Je l'ais quitte sur les chemins de Boheme.

O magnifique, merveilleuse Nature d'amour,
Toi que je retrouve au coeur et tout autour,
Quand je te vois courir dans le ruisseau,
Quand je te vois frémir aux feuilles de l’arbrisseau,
Quand je te vois t'offrir, délicate, subtile
En pétales rosés de pistils surmontés...
Ta beauté m’inonde,
Ravive en moi cette onde
Lumineuse, d’où la vie a jailli.
Fontaine eternelle, source de tous les Paradis,
Miroir du present qui me dit qui je suis.


Je suis Toi.
Toi que j'ai si souvent meurtrie,
Mais tu ne m’as pas abandonné.
Ta tendresse m'a embrasse
M'a garde, m'a conduit
Donne-moi confiance
Que je n’aie pas besoin de te vendre
Besoin de me perdre pour gagner ma vie.
Tu m’as fait confiance en me donnant Ta vie,
Laisse-moite donner la mienne et t’aimer aujourd’hui.

jeudi 28 juin 2012

Le lieu de mon repos

   Aujourd'hui est un jour de pause. Je me restaure, je me repose. J'ai marché longuement pour parcourir en deux jours les 75 km de petites routes entre la communauté de l'Arche de la Fleyssière et la maison de tante Jeanne. J'ai marché tranquille, me réjouissant des paysages, me régalant de fraises des bois, et pourtant... sans bien m'en rendre compte j'avais hâte de rejoindre le prochain lieu où je sais que mon corps sera confortable: manger à volonté, dormir dans un lit douillet. Alors j'allonge, non pas les pas mes les heures, dix heures, douze heures de marche... et j'arrive à bon port bien fatigué. Je dois alors me reposer, rester un jour pour me refaire. Je me dis :"c'est l'occasion d'être avec jeanne, avec jean-Roméo et Roger, c'est l'occasion de partager". C'est vrai, et j'en suis heureux. Mais il y a autre chose. Je vois bien que je ne suis pas libre de ma dépendance sur tout ce réconfort qui me rassure. Je me sent un peu comme les Hébreux aux désert qui rêvent de pot au feu alors que la manne et les cailles leur sont données en suffisance. Certes je me sens vivant, je respire, je contemple. Il y a ces moments sublimes où le merveilleux se fait jour en moi, ces chemins moussus tapissés de mille verts, ces ruisseaux cristallins qui chantent et dansent et trouvent leur chemin au creux de la forêt, ces panoramas grandioses de rudes collines fumantes de nuages: la Nature... si belle!
   Pourtant j'ai encore peur. Pas sûr d'être comblé. Alors je traverse la Nature et la Vie plutôt que la rencontre. Certes elle me porte, me nourri, elle m'enchante, et pourtant, je me détourne de tout détour, filant au plus vite pour rejoindre le lieu de mon repos, car ce n'est pas en elle que je repose. Serait-ce à l'image de notre vie sur la Terre lorsque souvent nous nous affairons inquiets, cherchant à fuir la finitude de notre condition, et en fait courrons vers la mort au lieu de goûter chaque seconde de vie.
   Demain j'espère reprendre le chemin (et c'est bien différent que de reprendre la route). Demain est un jour nouveau  et il a commencé ce soir alors que j'écris ces mots. Car je porte en moi, je le sens maintenant, cet ardent désir de Te retrouver,
O Nature divine, Nature bien aimée, d'abandonner mes peurs et de me retrouver infiniment vivant, comblé, en Toi.
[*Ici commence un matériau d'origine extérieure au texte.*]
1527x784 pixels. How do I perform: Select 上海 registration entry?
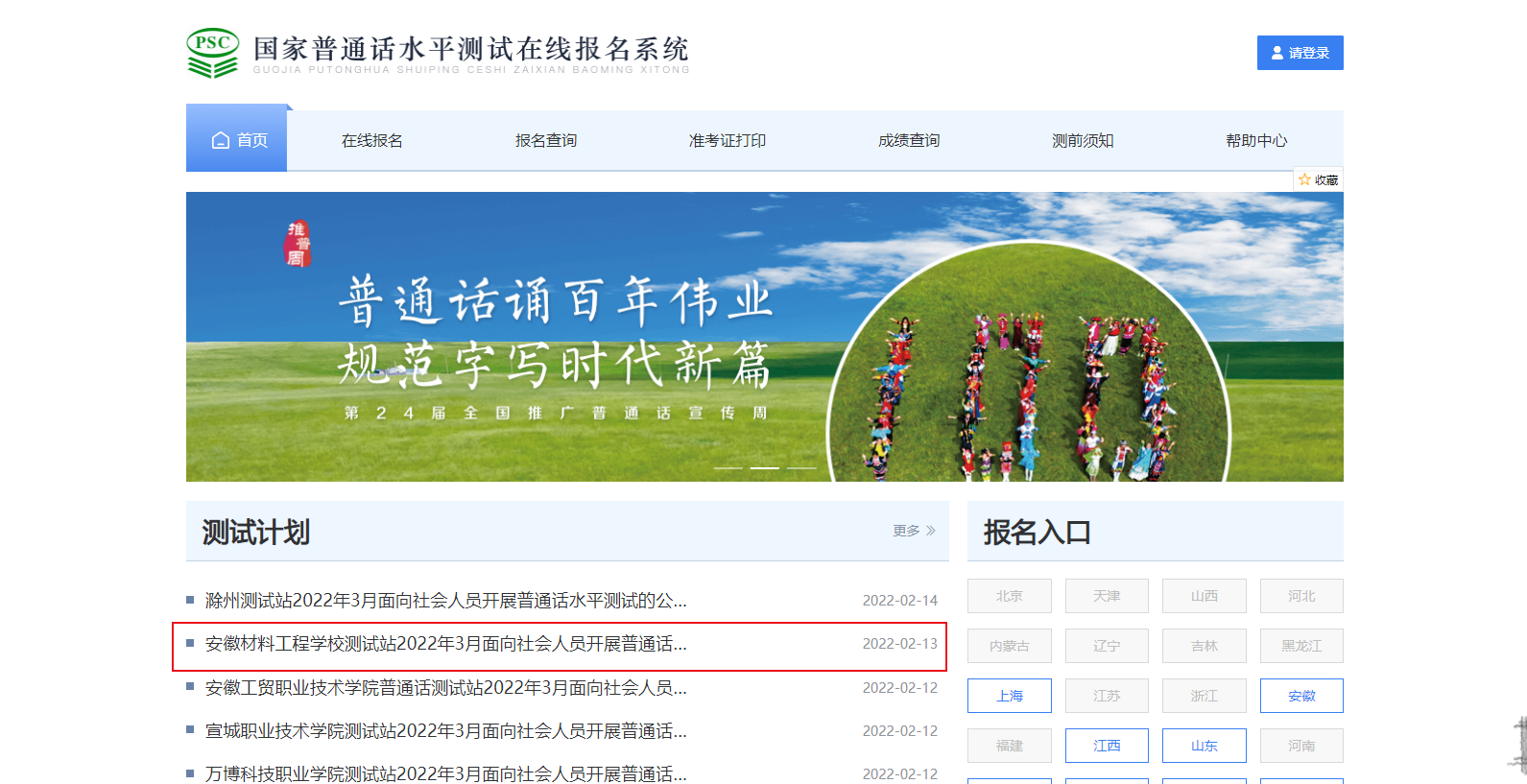[x=1009, y=696]
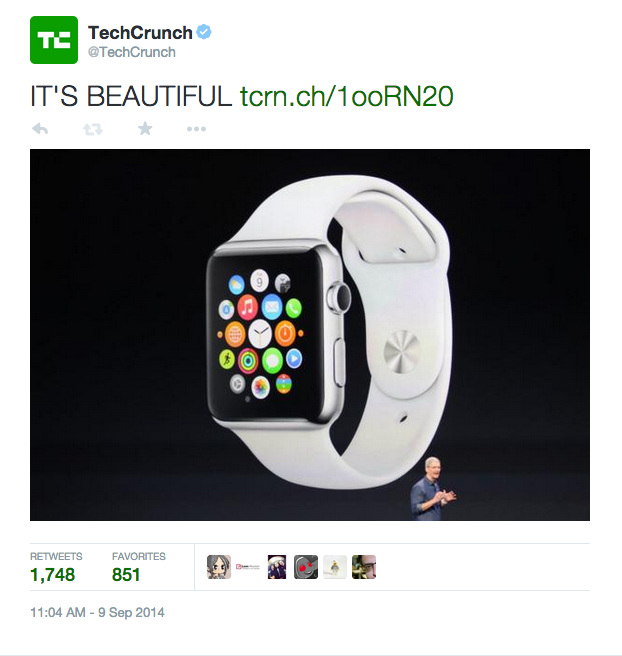The width and height of the screenshot is (622, 656).
Task: Favorite the tweet with star icon
Action: tap(145, 128)
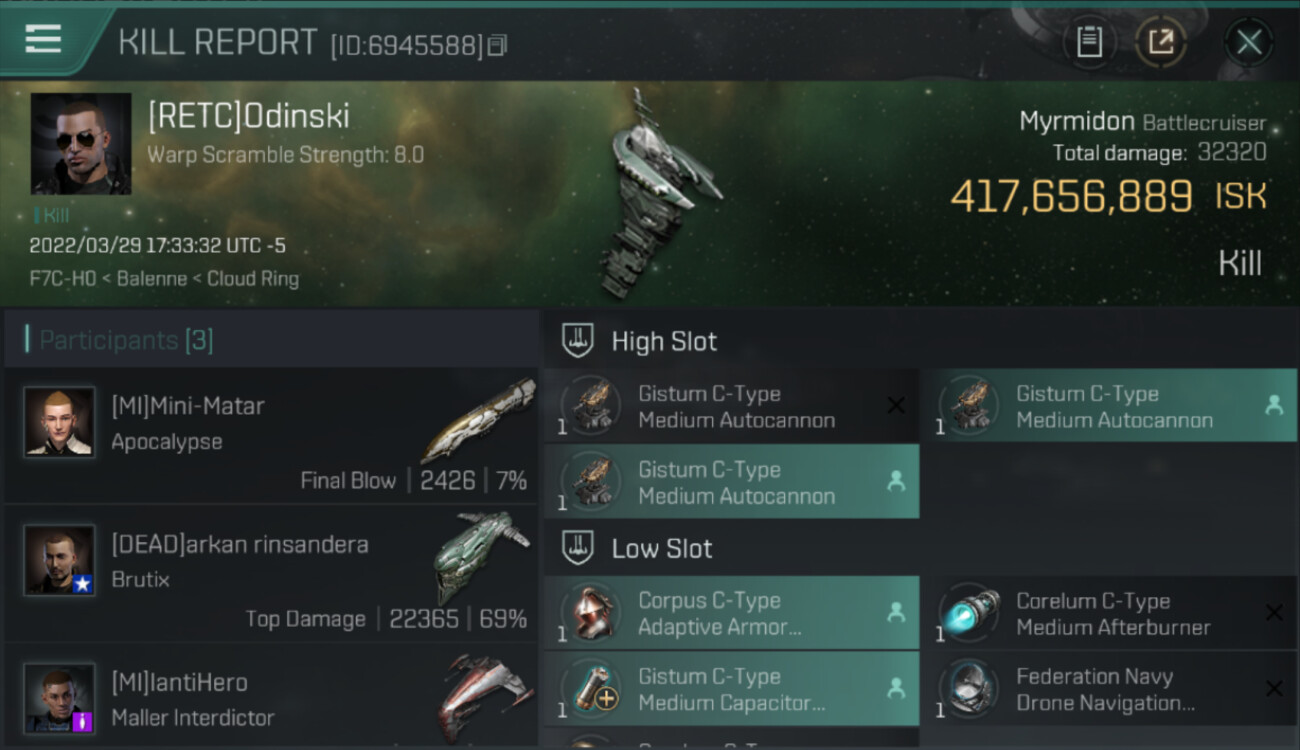The image size is (1300, 750).
Task: Select IantiHero's Maller Interdictor entry
Action: tap(271, 697)
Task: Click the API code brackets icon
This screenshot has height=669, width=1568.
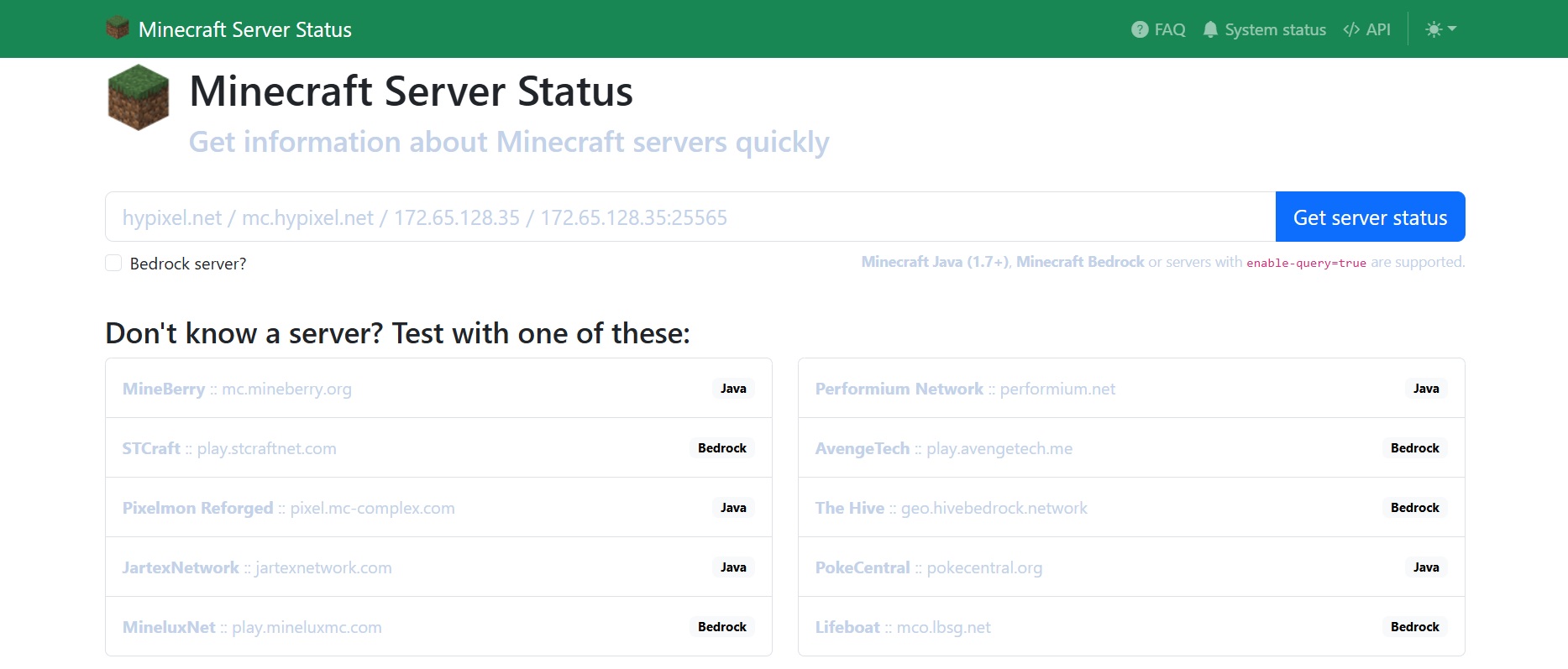Action: click(1350, 29)
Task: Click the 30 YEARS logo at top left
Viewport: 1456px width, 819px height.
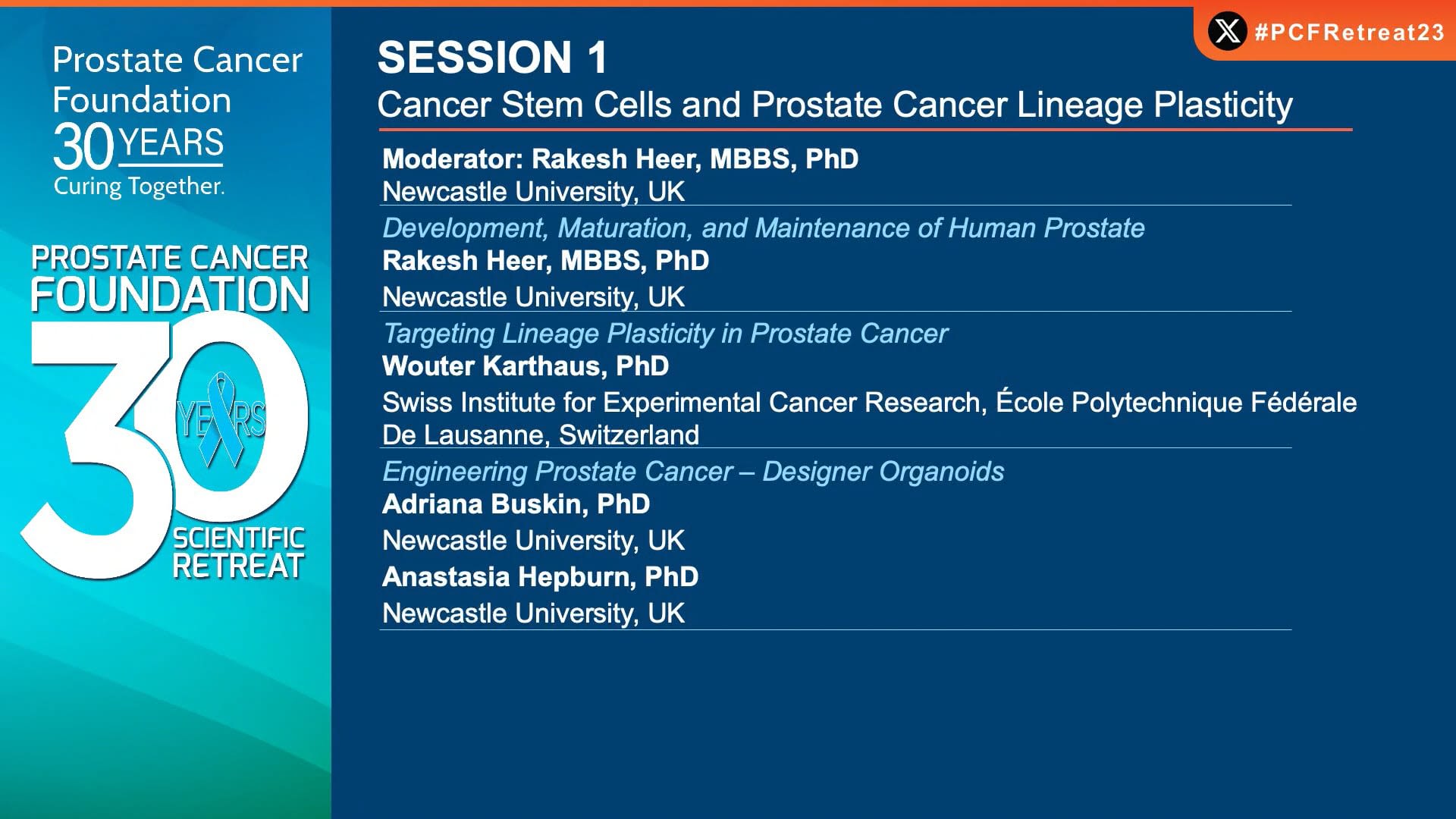Action: coord(139,146)

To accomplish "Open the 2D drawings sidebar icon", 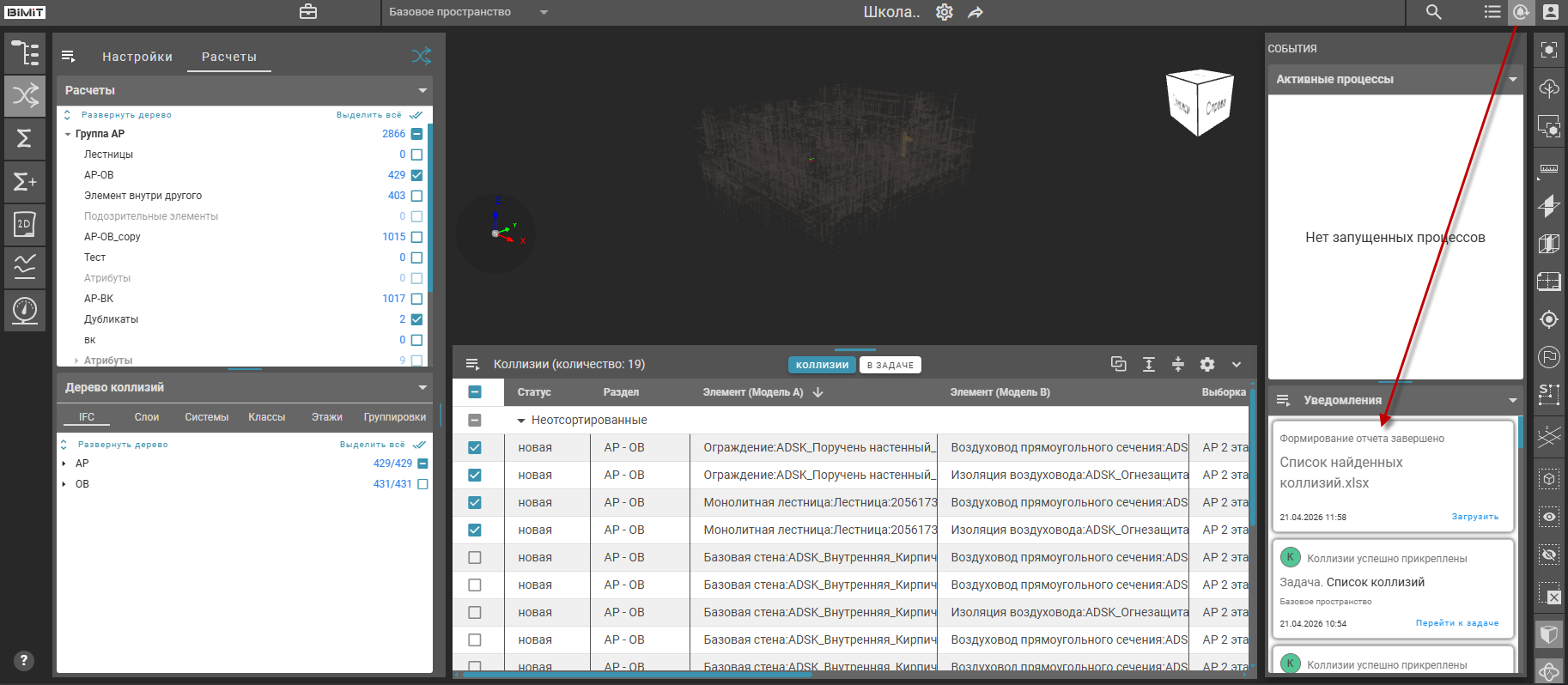I will pyautogui.click(x=25, y=225).
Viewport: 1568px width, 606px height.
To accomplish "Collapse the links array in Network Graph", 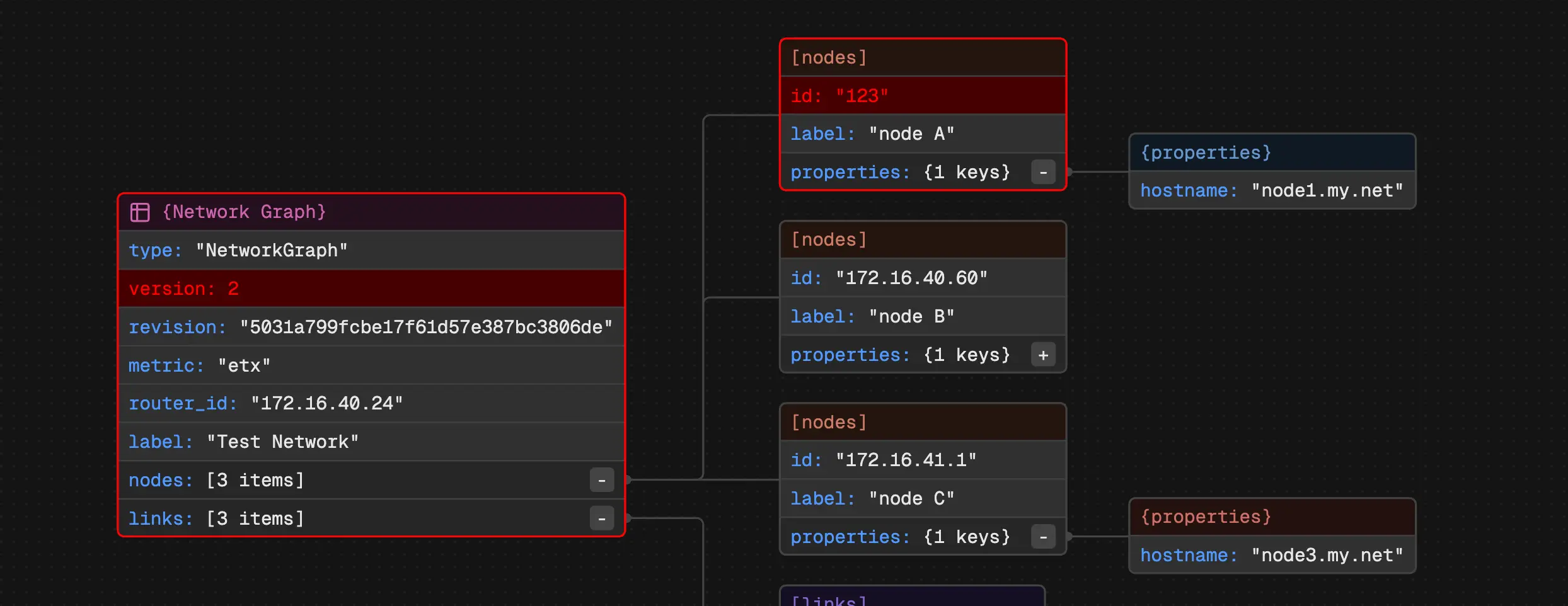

Alors je fais cette prière
De tout souci, de toute affaire
Que mon coeur s'ouvre et se libère
Et marchant doucement sur la Terre
Que Ta beauté me désaltère
Qu'une fleur, même une pierre
Me soit un festin de lumière
M'abandonnant - confiance entière
Tapis de mousse, lit de fougère
Sur Toi repose, en Toi espère
Sur ton sein nu de tendre mère

dimanche 3 juin 2012

Mardi 22 mai
Aujourd'hui il vente et il bruine. Je marche doucement en direction du Sud-Est sur les petites routes. Pas d'argent, mais la joie au coeur de plonger dans la Vie, un pas de confiance, mille pas de confiance, dix mille pas de confiance... pour la rencontre, le partage. Inspiré par Pèlerin de paix, je ne demande pas de nourriture, ni d'abri pour la nuit, je vais, au petit bonheur la chance, accueillant ce que la providence me destine.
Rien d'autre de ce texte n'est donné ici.